There seems to be a bit of an obsession with private coaching (I’ve done some in the past so don’t want to sound like a hypocrite but I do feel this needs to be addressed.) Yes, it can help with some agility and technical improvement but it is limited because of the lack of decision making and opponents with which to reference what you are doing with the ball. Kids need to get out in groups and play more pickup, 5v5 and futsal. It is no coincidence that the players who do those things are comfortably the most developed I see during games and they are just more natural in terms of their affinity with the ball and the game in general.

I understand there is a need for private coaching in many areas of SoCal because there is nowhere near enough informal or pick-up soccer. Private coaching fills some of that void. However, it can never replace actual player interaction and literally ‘playing’ the game. 

Player development and improvement is similar to maintaining a healthy diet. Lots of different foods and a wide variety of nutrients. With soccer development, a small amount of private coaching is helpful if you have the other ingredients; good club/team coaching, competitive games and informal/pickup soccer (5v5, futsal or just playing with friends at a field). You need a broad spectrum of training/play to see real improvement.

Bottom line; don’t get obsessed with private coaching. Make sure your kid is being exposed to lots of different aspects of the game and training if you want to see them thrive.


----------



## justneededaname (May 1, 2018)

I would worry more about boredom than burnout. My DS started doing extra soccer outside his club when he was 7. He had an appetite for doing more. Whenever I asked if he wanted to play on an extra futsal or indoor team or play in a little 4v4 tournament he always said yes. He started doing group privates when he was nine with a group from his team. Just more time playing and he liked it. He started at Catalyst when he was 10 and wanted to work one on one with someone and had outgrown the one on one I could do with him in the park (mostly because I don't know much about soccer and by that age he knew way more than me). I agree with surfref, Catalyst was great for him. This year he started in the DA with 4 day a week trainings with his team. So I backed off everything else because it just seemed like a lot. Now, 10 months later, I see his enthusiasm for soccer has really dropped.  Is he still committed? Yes, but now it is committed to working on his three-point shot and his lay-up. He will spend hours practicing and it is because he noticed at school he was pretty good at basketball but didn't really have all the skills.  Now we are trying to figure out where to go next. I think the path will be trying to find ways to make soccer more interesting and fun again (privates, small-group, and training up a year) while also letting him explore other sports where the opportunity presents itself (middle school).


----------



## mirage (May 1, 2018)

Paul Spacey said:


> ..........Kids need to get out in groups and play more pickup, 5v5 and futsal. It is no coincidence that the players who do those things are comfortably the most developed I see during games and they are just more natural in terms of their affinity with the ball and the game in general.
> 
> Player development and improvement................You need a broad spectrum of training/play to see real improvement.
> 
> Bottom line; don’t get obsessed with private coaching. Make sure your kid is being exposed to lots of different aspects of the game and training if you want to see them thrive.

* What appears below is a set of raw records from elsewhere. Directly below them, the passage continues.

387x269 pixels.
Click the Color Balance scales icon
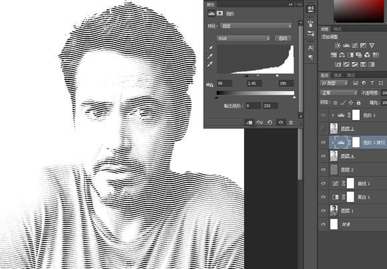click(342, 55)
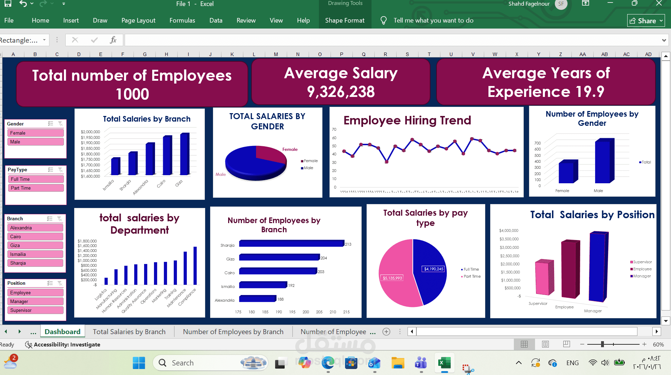Open Microsoft Teams from the taskbar
Screen dimensions: 671x375
(420, 363)
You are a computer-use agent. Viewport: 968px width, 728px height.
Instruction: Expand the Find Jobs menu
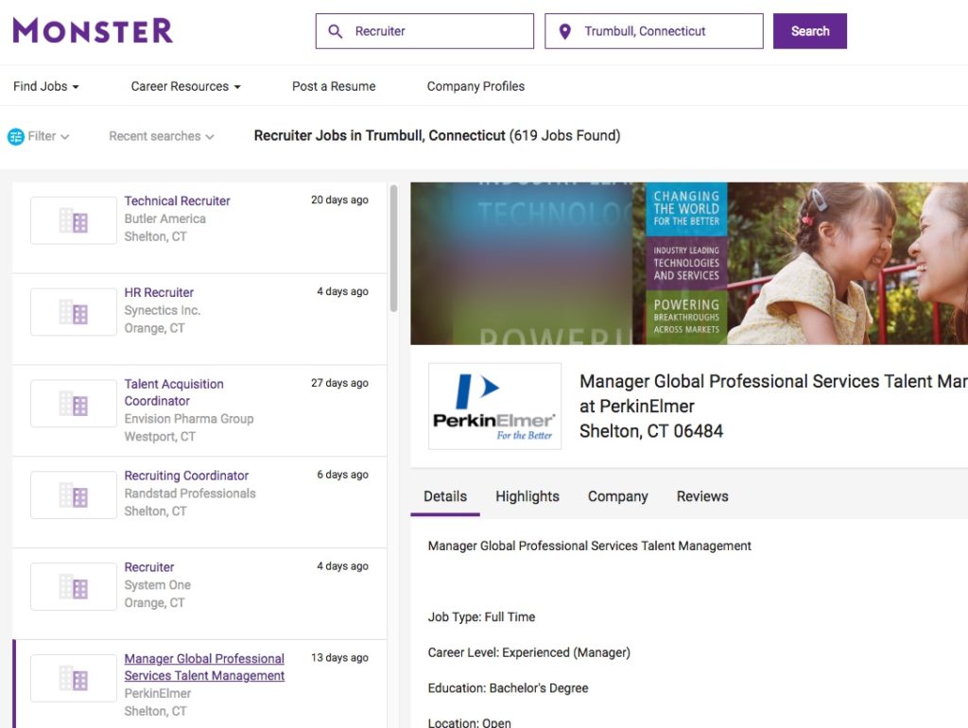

Yeah I agree with this.  The thing is we are so used to having structured environment for the kids.  We put them into organized sports and organized lessons and so on.  As I'd mentioned in an earlier post, the kid has to show initiative and desire.

Most private lessons are an hour and lets say that you do it 1~2x / week.  The problem is the dwell time in between.  What are these kids doing in between the lessons?  Team training is not the same as its working on team skills and not individual skills (which is why you do privates).

Kids that are motivated and have the desire have a ball at their feet all the time.  My older kid had a Nurf/squishy ball in the house since toddler til he moved out to goto college.  When he's home he gets the ball out from the hall closet and he is still at it.

He would walk around the house juggling the squishy ball (he wanted to use a real ball but I would not let him for obvious reasons).  Before school, waiting for his carpool ride before he drove, would setup a Bownet goal and shoot in the driveway for 10~15 minutes every morning.  He wold also goto outdoor racquet ball courts at a HS and kick soccer balls against the wall to work on his accuracy and first touch as it bounced back at him.  He would goto an empty field to just practice shooting for hours (we have lots of balls so picking up balls were every 15~20 shots).

Played club soccer since 10 yrs old (rec before that) and played in Santa Ana league on Sat evenings and on Sundays (when didn't conflict with club) for 4 years. 

We had him do privates to address certain issues and deficiencies from time to time (maybe 3~4 times) but only as a mean to address particular items.  Not on a continuous basis.  Also we never did privates for more than 4 sessions at any given time.  After that we see how it address the issue and he would work on it on his own.

As for other sports, like mentioned above, its only natural that we want variety in life.  My kid played multiple sports most of the time.  One HS year when he was on DA, since he could not play HS Soccer, he signed up for PE basketball for the year and played basketball at school. 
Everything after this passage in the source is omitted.